Task objective
Lines from the one containing "Task: Select the On Days radio button" to the end of the records, both ends included and exactly as written, are the whole answer, and no pictures go in it.

Provided entries

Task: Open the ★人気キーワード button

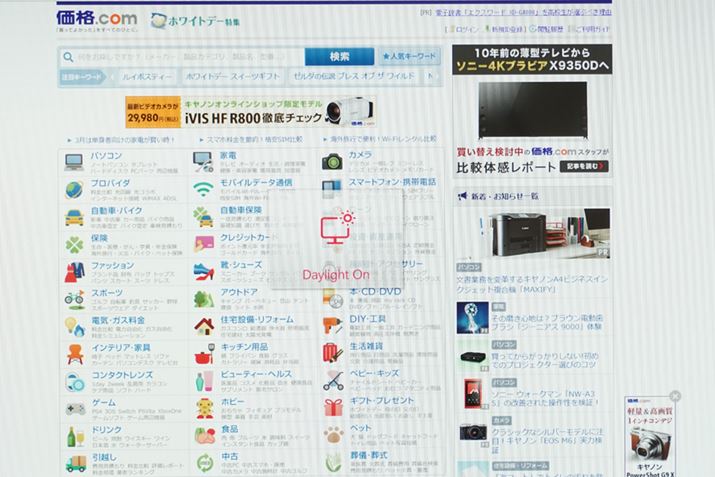Action: coord(410,57)
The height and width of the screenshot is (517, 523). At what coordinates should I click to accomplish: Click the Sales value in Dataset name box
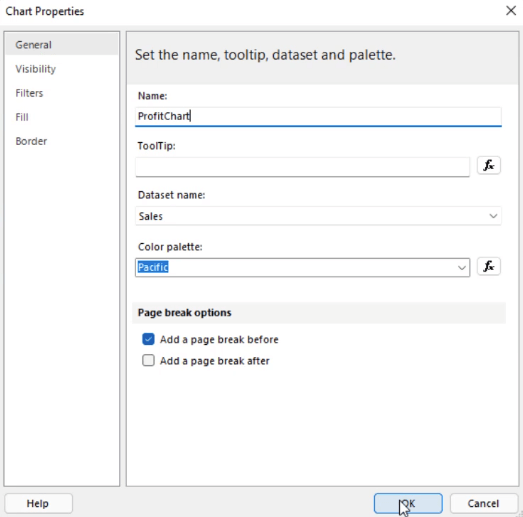pos(150,216)
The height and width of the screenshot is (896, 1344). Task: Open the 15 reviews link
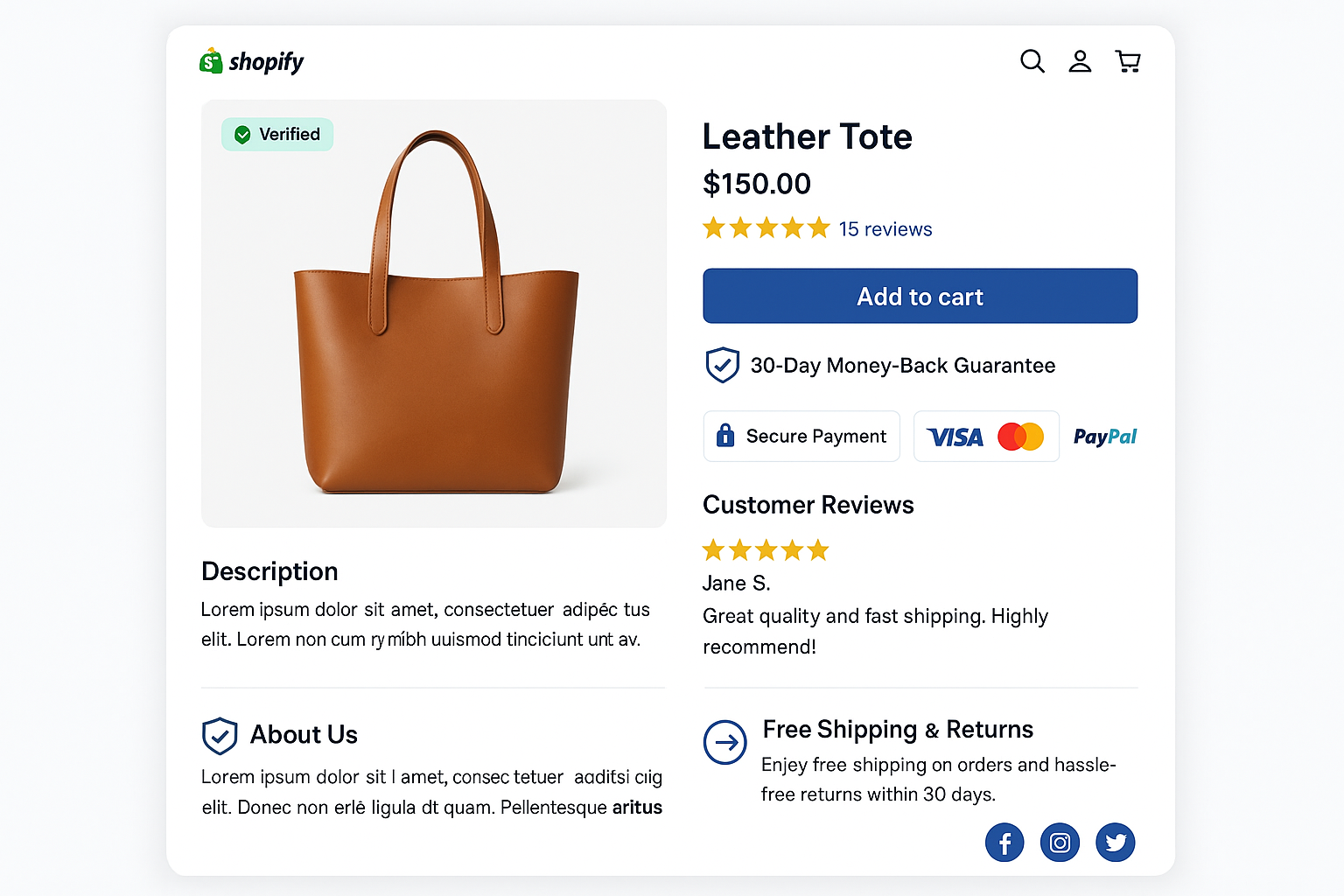(x=886, y=228)
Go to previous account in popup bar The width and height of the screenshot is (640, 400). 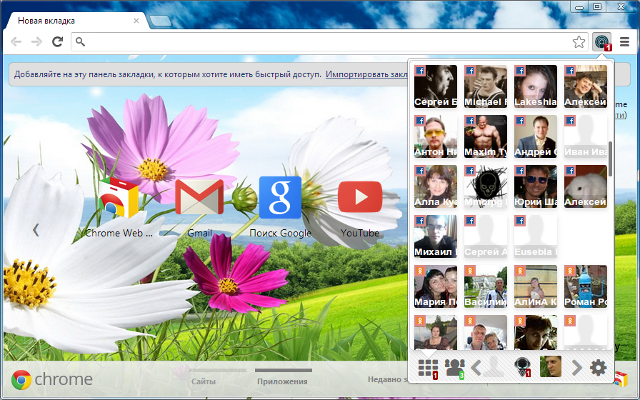tap(476, 367)
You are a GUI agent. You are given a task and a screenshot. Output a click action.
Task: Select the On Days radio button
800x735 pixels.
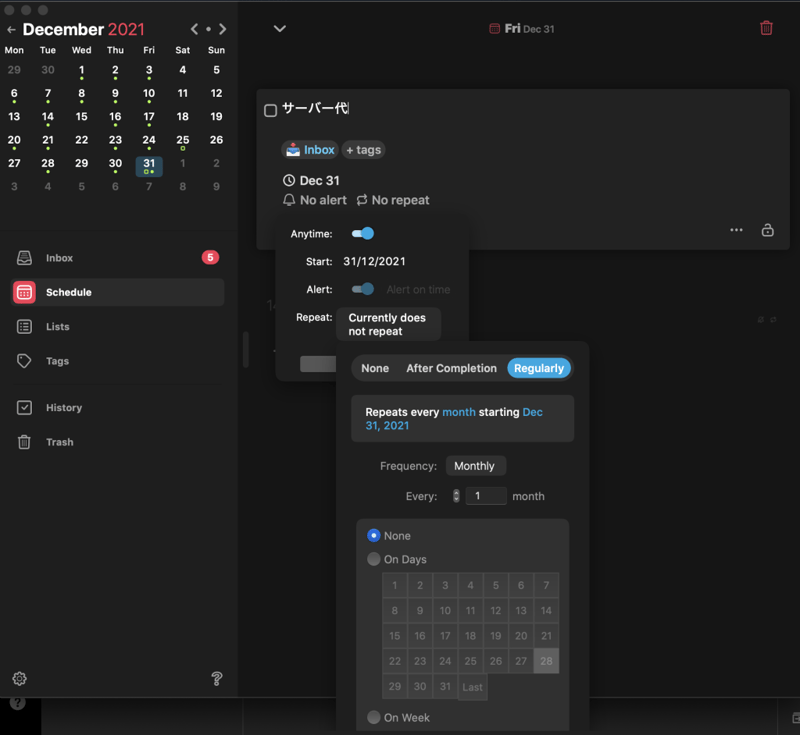[374, 560]
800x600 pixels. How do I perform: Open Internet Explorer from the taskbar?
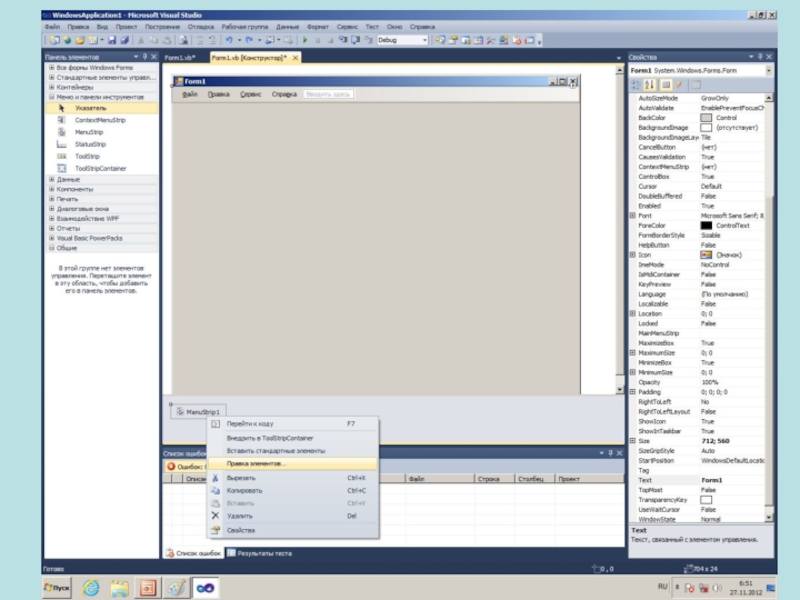[x=91, y=587]
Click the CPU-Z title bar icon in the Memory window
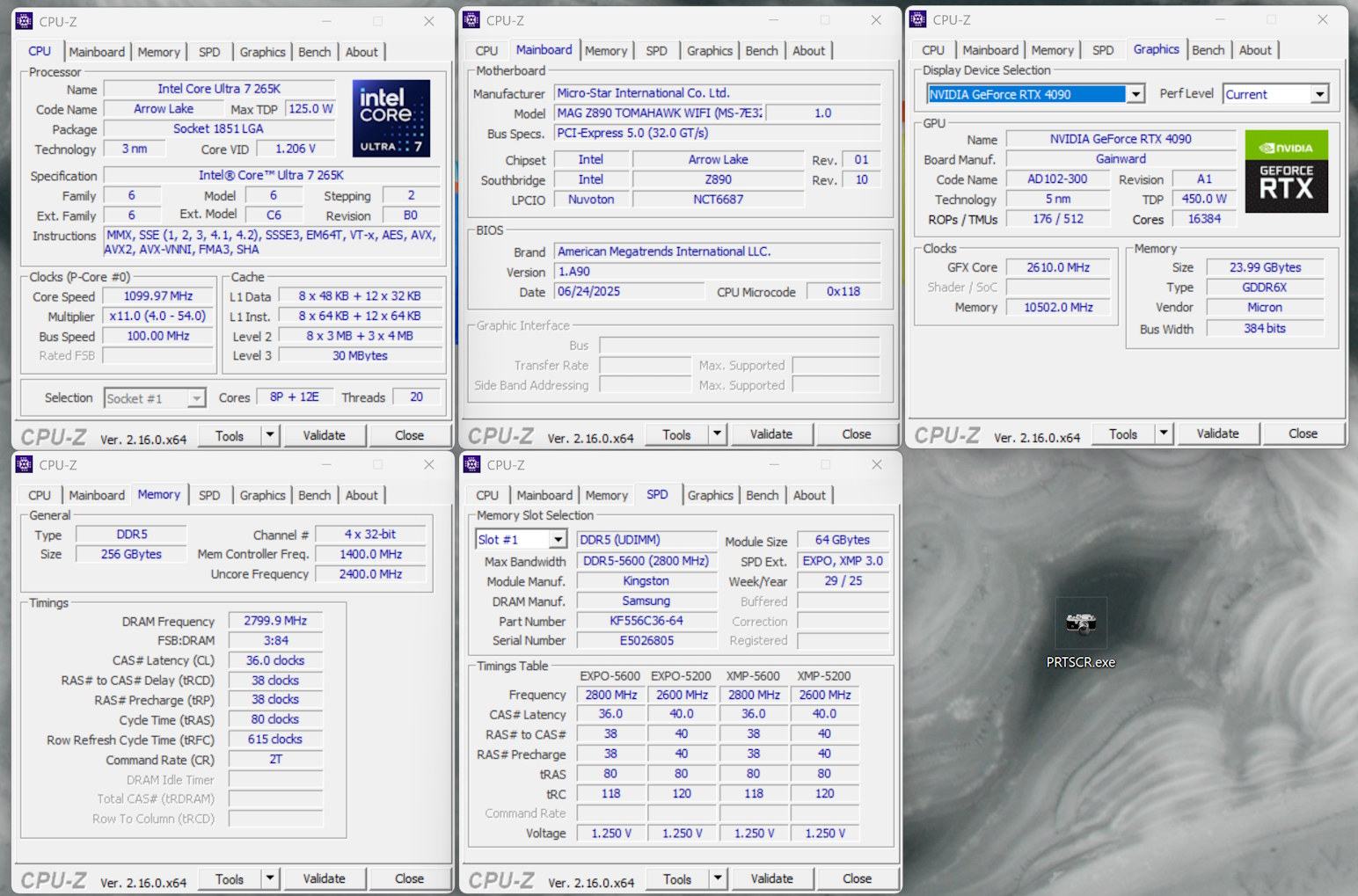 [x=25, y=464]
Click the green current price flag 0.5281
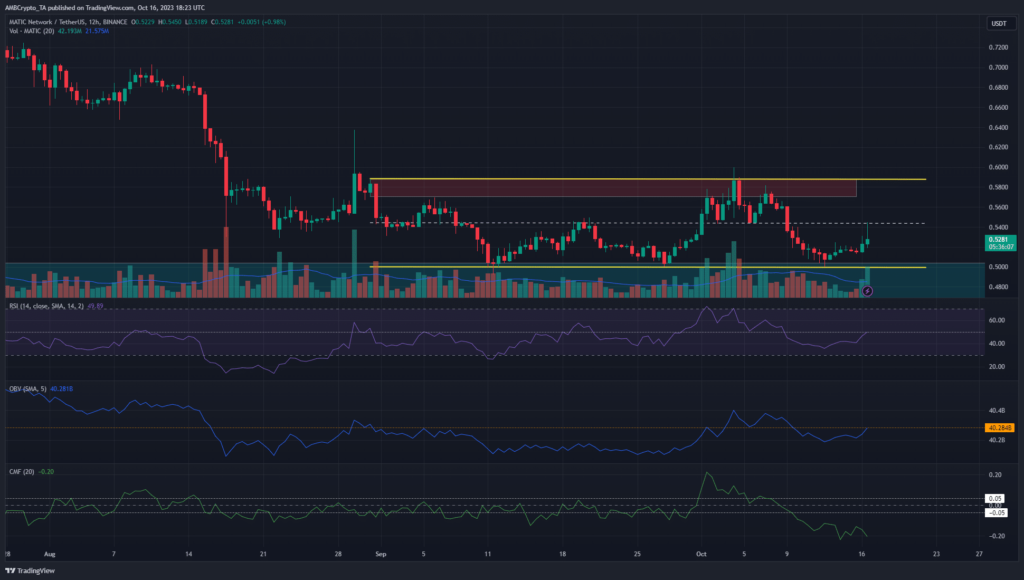 point(999,239)
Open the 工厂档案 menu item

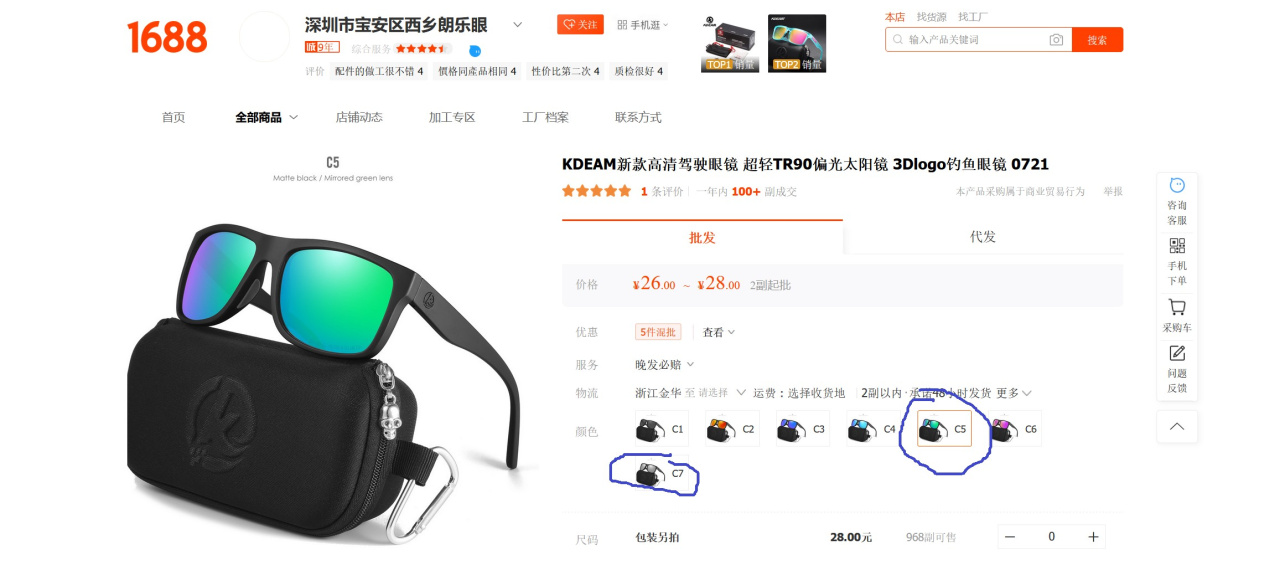tap(545, 117)
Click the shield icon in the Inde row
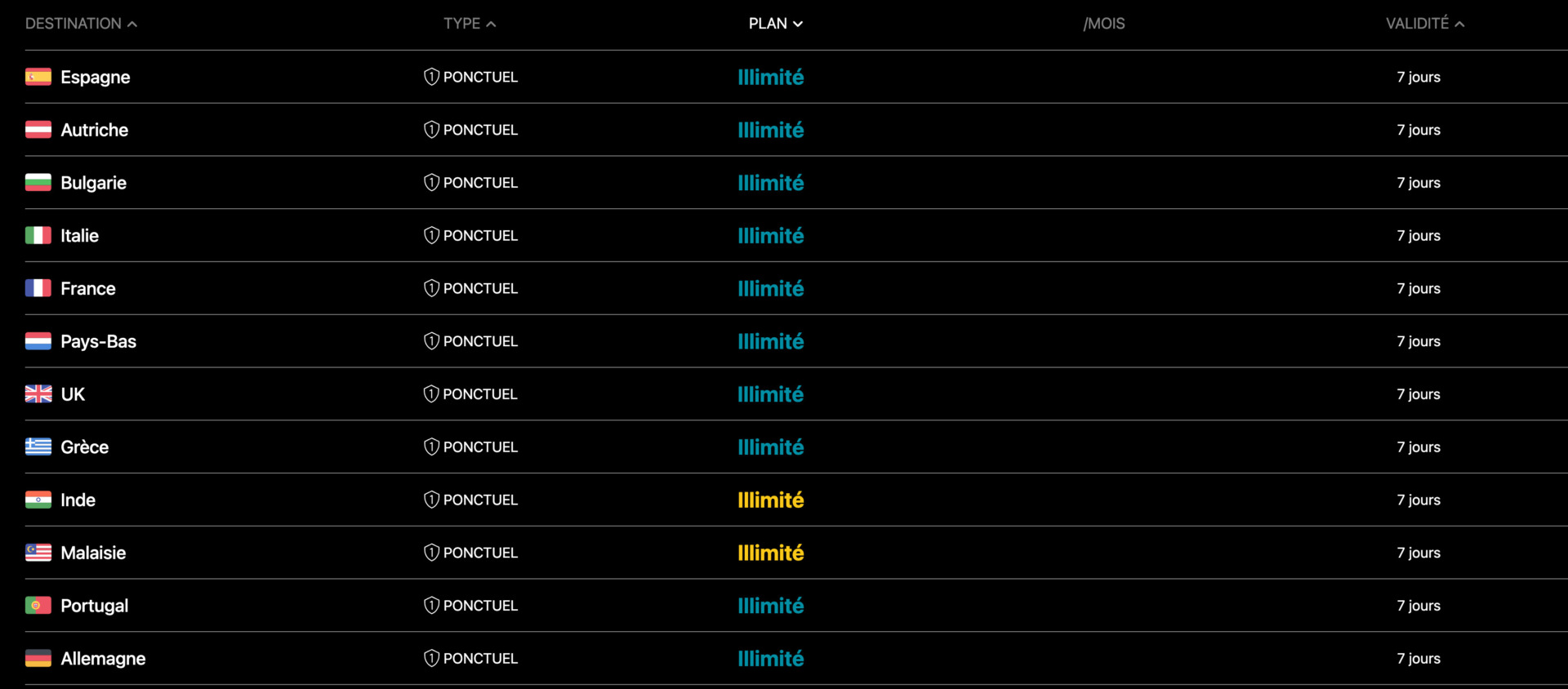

Answer to this exercise
Task: Select the On Days radio button
800x735 pixels.
[374, 560]
800x600 pixels. How do I perform: Open Internet Explorer from the taskbar?
[x=91, y=587]
Click the CPU-Z title bar icon in the Memory window
 [x=25, y=464]
Click the green current price flag 0.5281
 point(999,239)
Open the 工厂档案 menu item

tap(545, 117)
Click the shield icon in the Inde row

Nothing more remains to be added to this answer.